BMI View: Despite our view that credit conditions in Vietnam will gradually improve over the coming quarters, we believe that this will be insufficient to reignite demand for investment property as investor sentiment is likely to remain cautious. We believe that mounting concerns over a potential banking crisis, coupled with an abundant supply of unsold properties, will translate into a relatively weak recovery for the property market in 2013.
Rapid monetary normalisation by the State Bank of Vietnam (SBV) since the beginning of the year -the benchmark refinancing rate was slashed by 500 basis points from 15.00% to 10.00% in H112 - has failed to reignite demand in the property market. According to the latest figures published by CB Richard Ellis (CBRE), asking prices across all major segments of the market including condominiums, landed property, commercial, and retail, continued to decline in Q312. This is in line with our view that demand for residential and commercial properties will remain subdued throughout 2012 and that a recovery is likely to come only in 2013 ( see 'Decline In Property Prices A Healthy Adjustment For Economy', June 29 2012). Despite our bullish out-of-consensus view on the Vietnamese economy (we expect real GDP growth to come in at 7.0% in 2013), two key factors could result in a slow and bumpy recovery for the real estate market over the coming months.
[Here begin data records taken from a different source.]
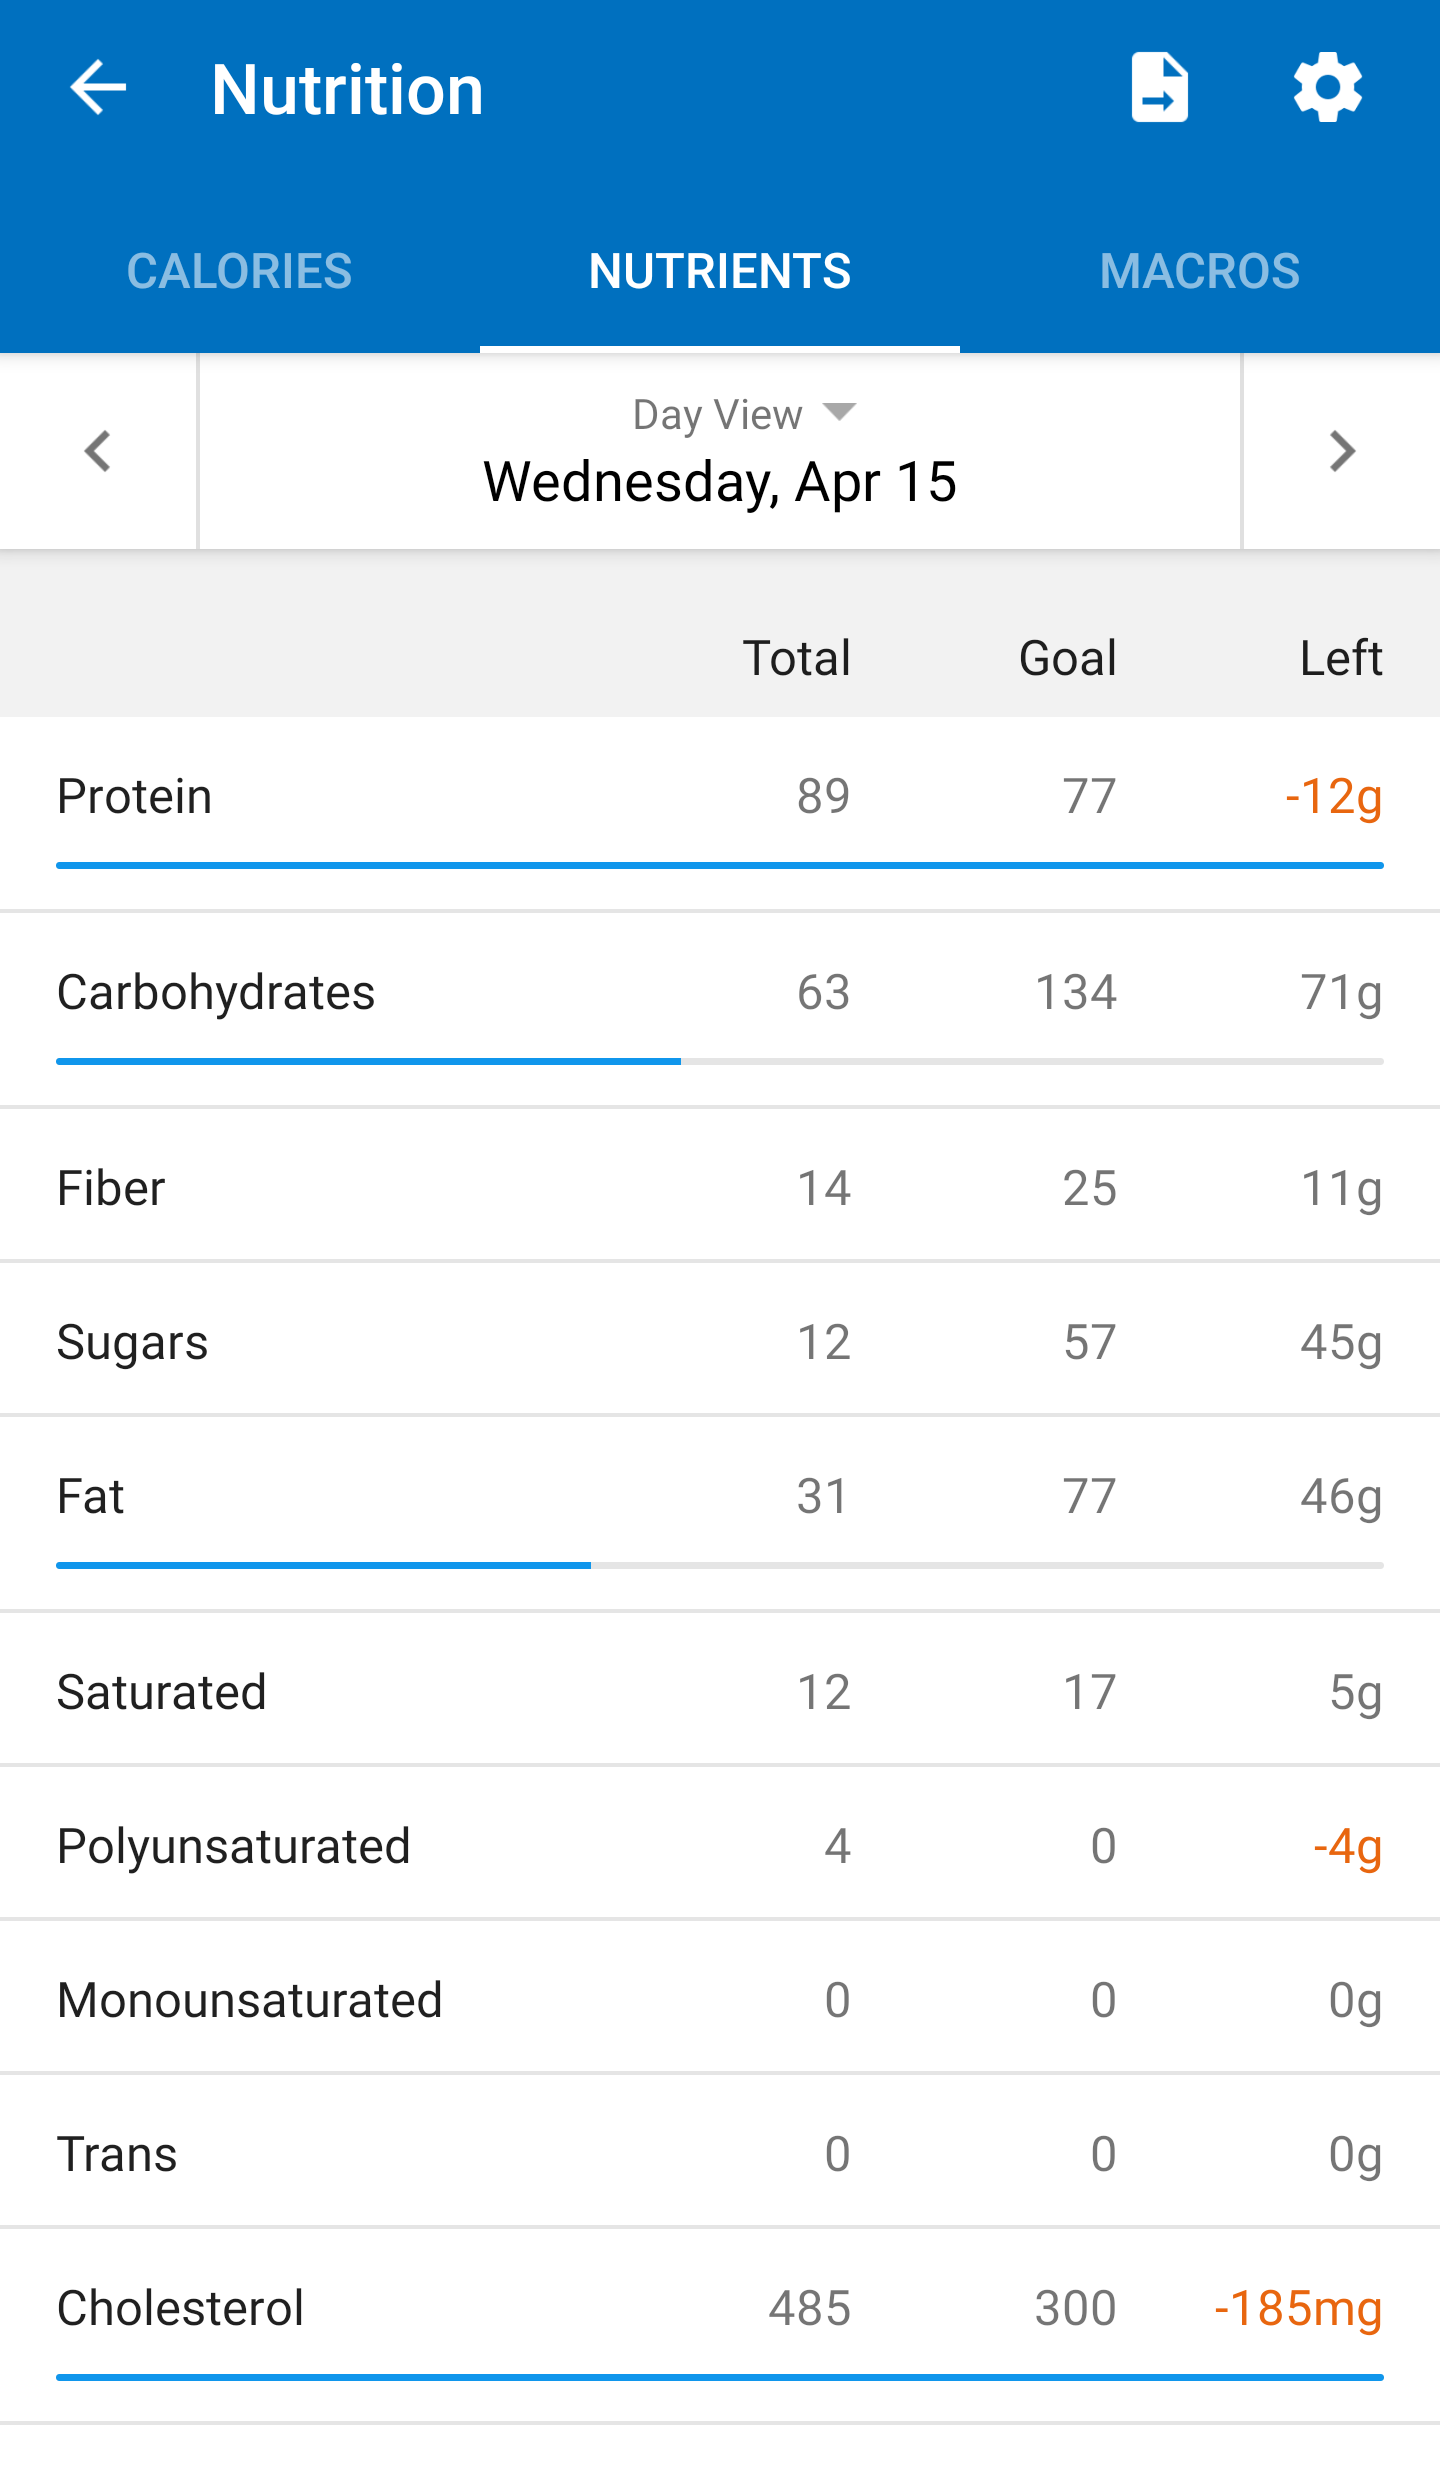Tap the Carbohydrates progress bar
Screen dimensions: 1440x2465
pos(719,1061)
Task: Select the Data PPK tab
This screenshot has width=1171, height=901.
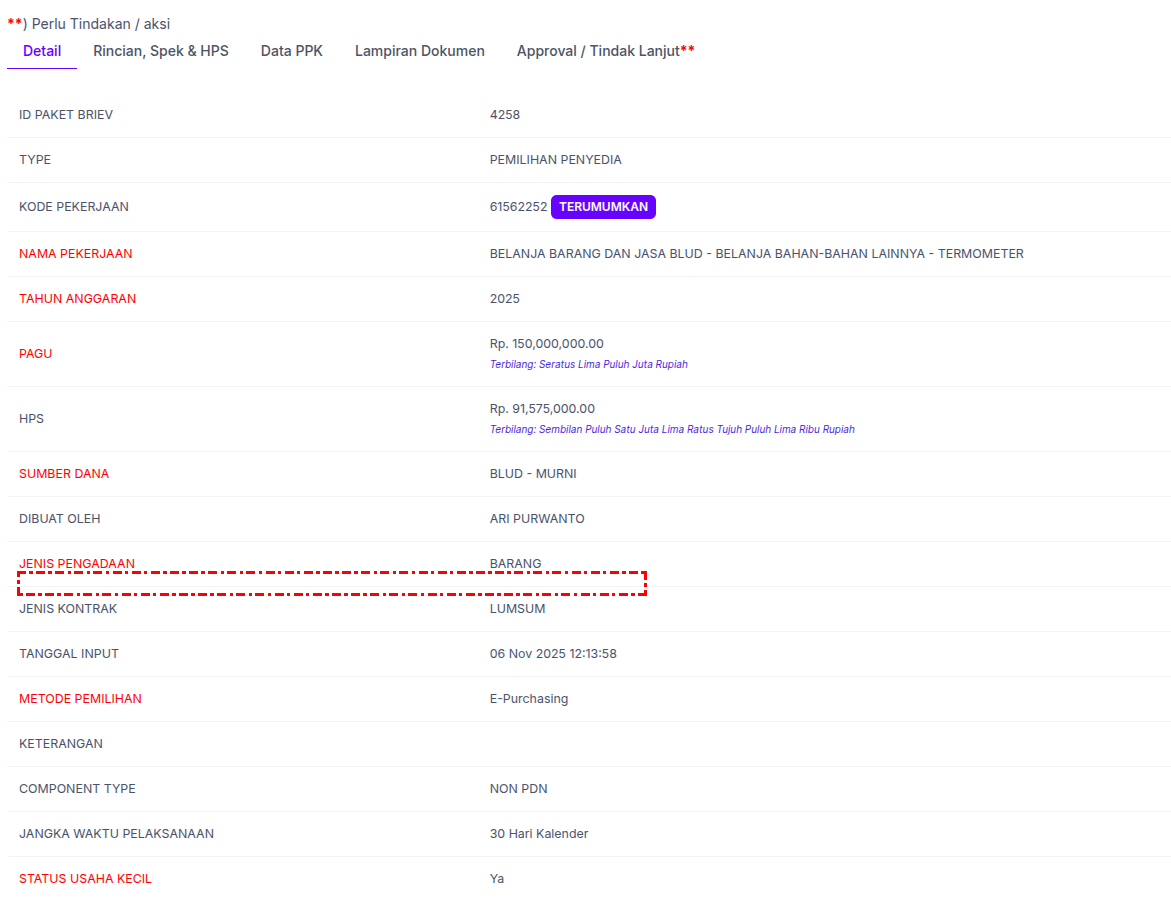Action: (x=292, y=51)
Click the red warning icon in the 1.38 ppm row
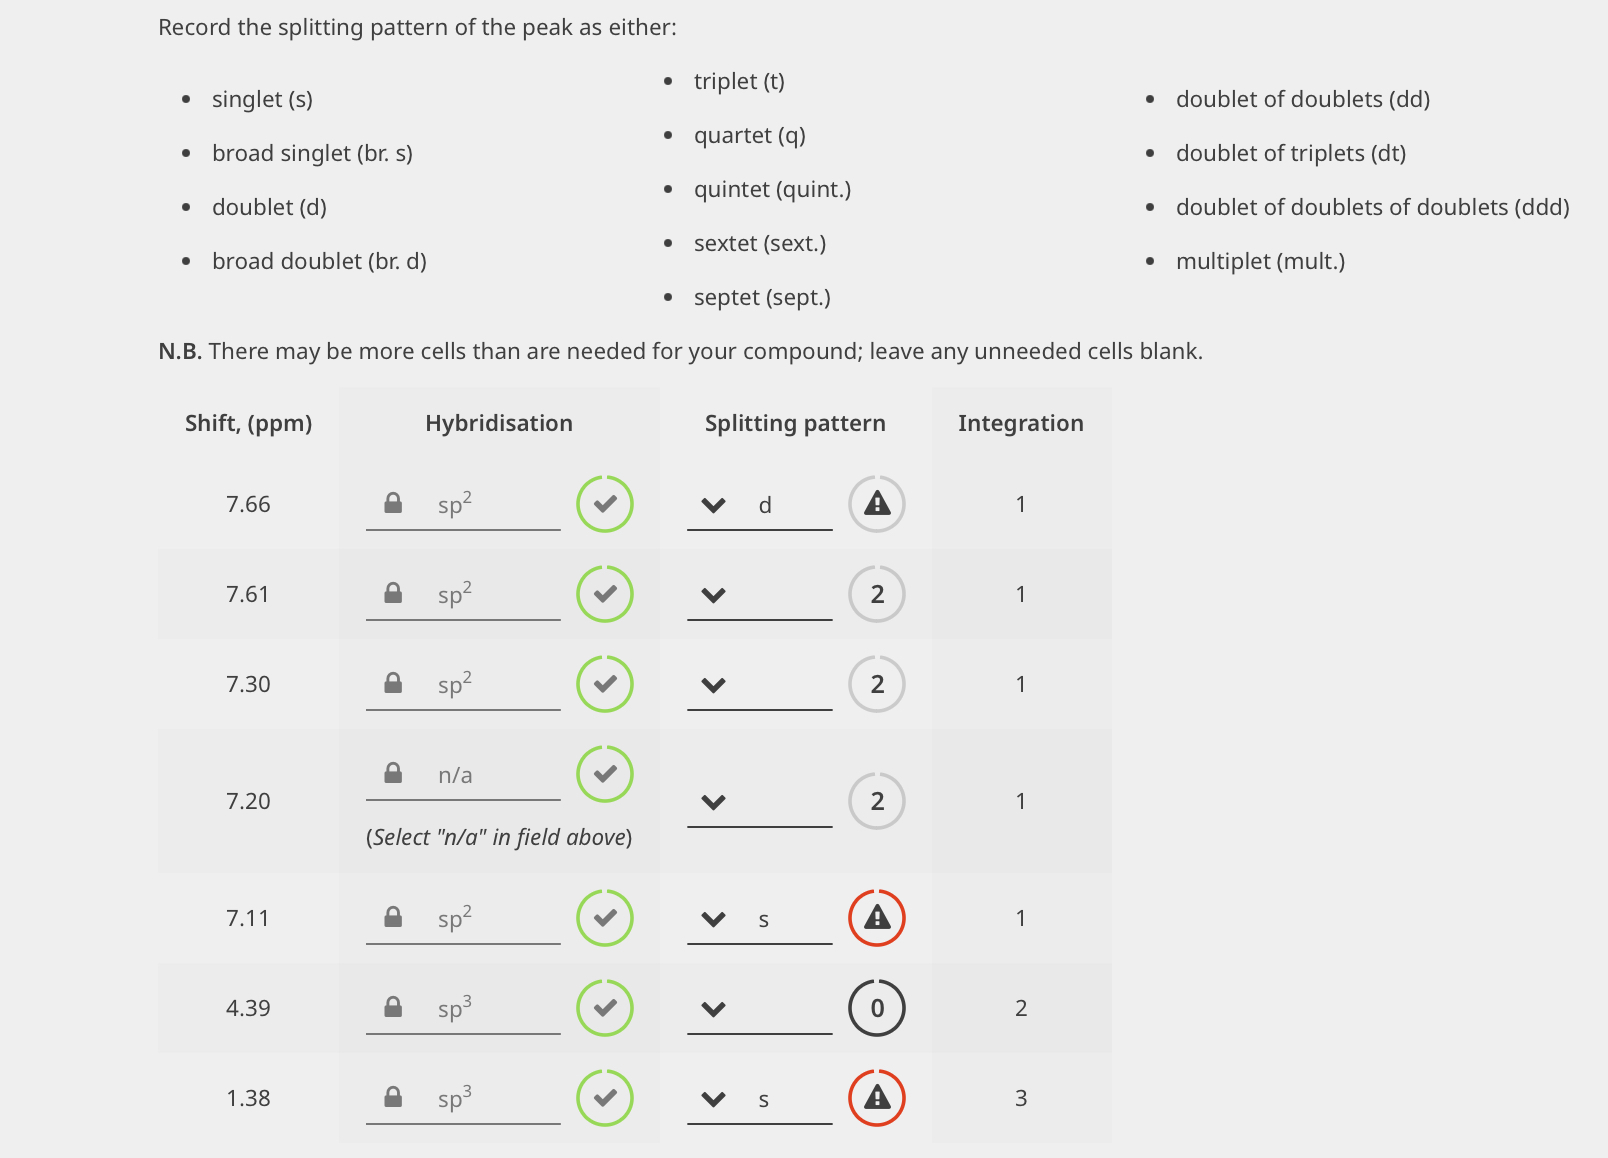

|Credit Conditions To Ease Gradually In 2013|
|Vietnam - SBV Refinancing Rate and Lending Rate, %|
Firstly, we believe that mounting concerns over a potential banking crisis - which would require a large-scale bailout by the Vietnamese government and assistance from the International Monetary Fund (IMF) - is likely to weigh on investor sentiment. Although we believe these concerns are unwarranted given our view that the government is fully capable of financing a bailout of state-owned banks, we nonetheless believe that investors will remain cautious towards investing in the property market. Not only do we see a risk that demand may take longer than expected to pick up as investors gradually realign their expectations towards our view of a more benign economic environment in 2013, we believe that local banks may also set higher income requirements or collateral before issuing property loans to investors. Although we view the tightening of lending practices among local banks as a positive development for the banking sector in the long term, this would act as a further drag on demand in the property market.
|Headwinds Could Undermine Property Market Recovery|
|Vietnam - Real Estate Index|
Secondly, we argue that the existing stock of unsold properties in Vietnam, including a potential pipeline of projects that are due to resume after being delayed or suspended due to tight credit conditions in 2011 and H112, could result in an abundant supply of new units over the coming quarters. Based on estimates published by the local media and real estate developers operating in Vietnam, there are around 70,000 unsold units in Hanoi and Ho Chi Minh City. We believe that this oversupply of units (which is relatively more severe in the larger mid-range segment of the property market) will require an extended period of time to be absorbed by the market. Indeed, the oversupply of units has also been reflected by anecdotal evidence provided by local real estate agencies, where investors seeking to sell their units are competing aggressively in terms of lowering their asking prices in order to offload their units.
Overall, with demand for real estate likely to remain relatively subdued and the property market in abundant supply of new units over the coming quarters, we are maintaining a cautious outlook on the property market in 2013.